## Aim of the exercise
All the lines below should be set down exactly, with no picture carried into the copy.

Saved entries:
/---

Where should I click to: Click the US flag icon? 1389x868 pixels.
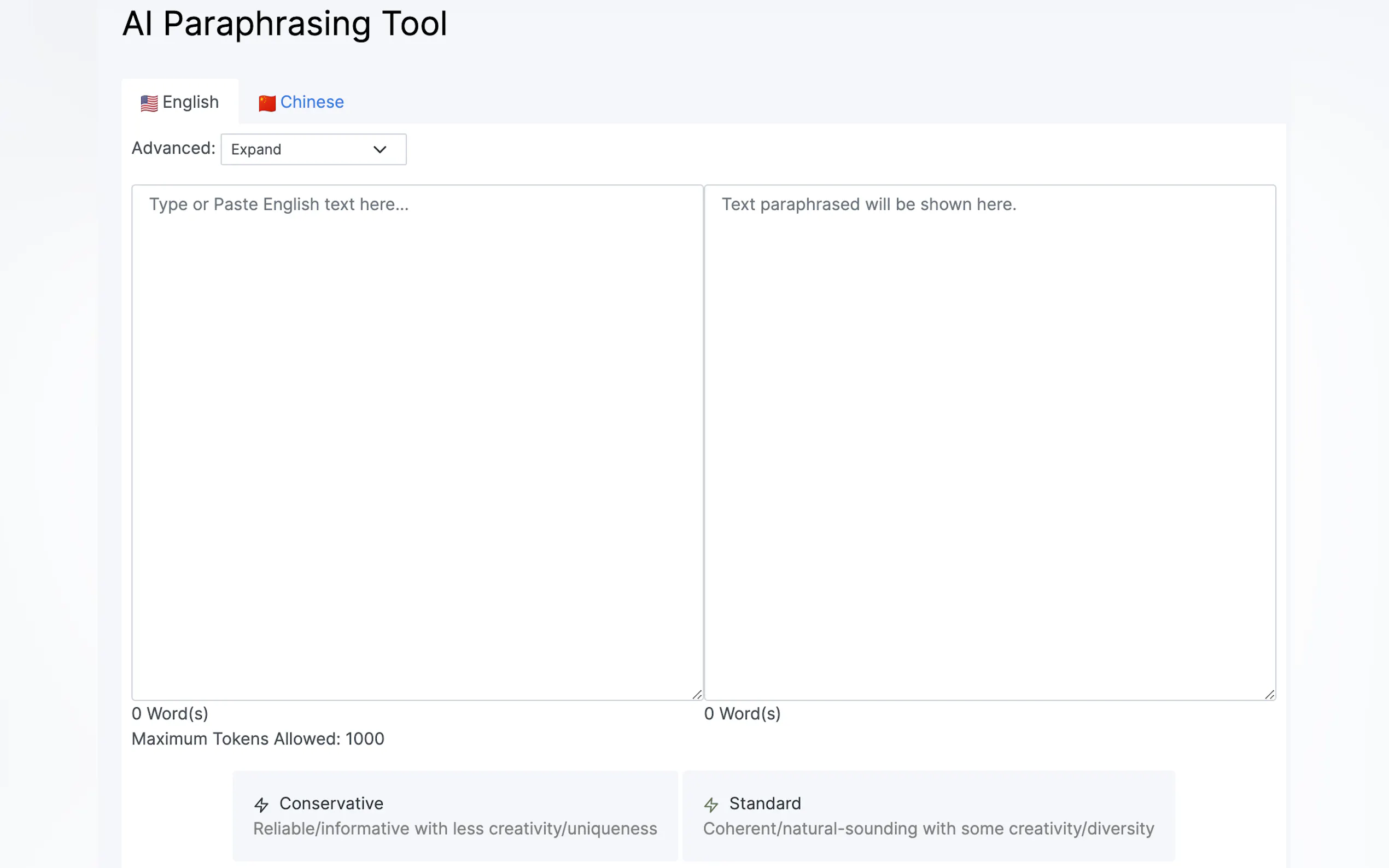point(149,103)
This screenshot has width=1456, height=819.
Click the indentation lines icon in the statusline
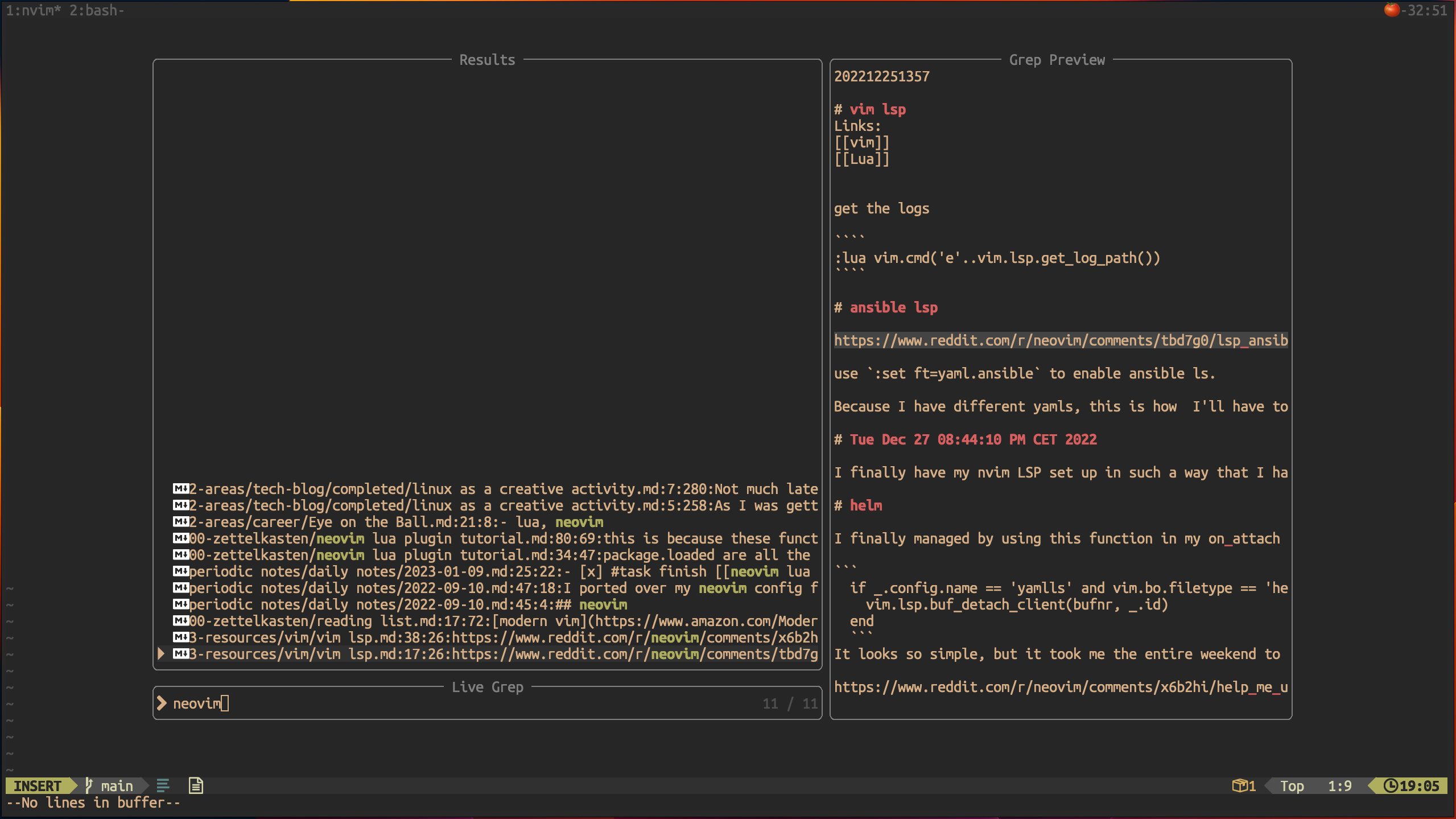(163, 785)
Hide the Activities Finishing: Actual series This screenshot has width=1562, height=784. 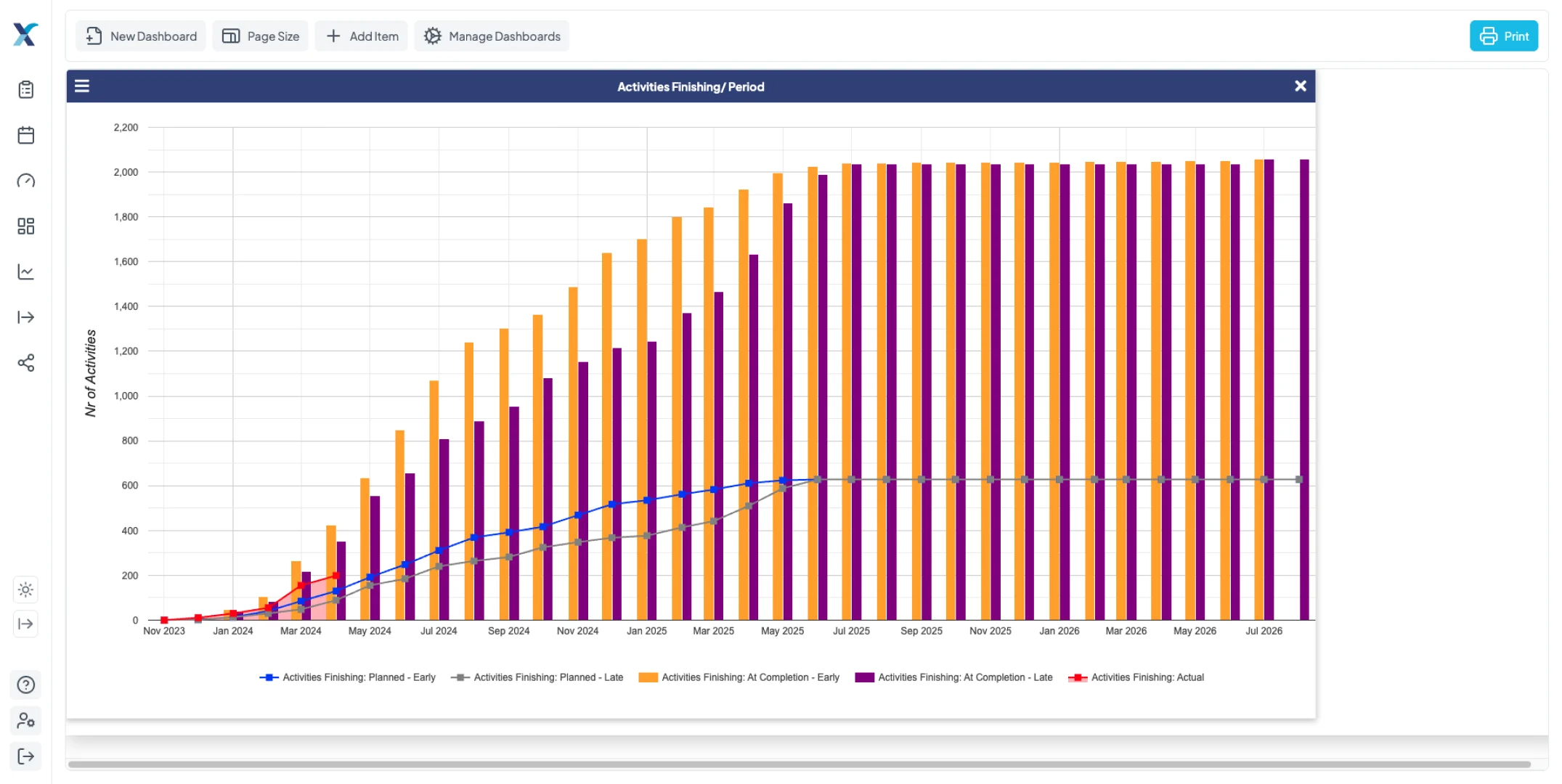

\---

## Result of this task
Where should I click to: Click the US flag icon? 1389x868 pixels.
point(149,103)
This screenshot has width=1456, height=819.
Click the indentation lines icon in the statusline
(163, 785)
Hide the Activities Finishing: Actual series This screenshot has width=1562, height=784. 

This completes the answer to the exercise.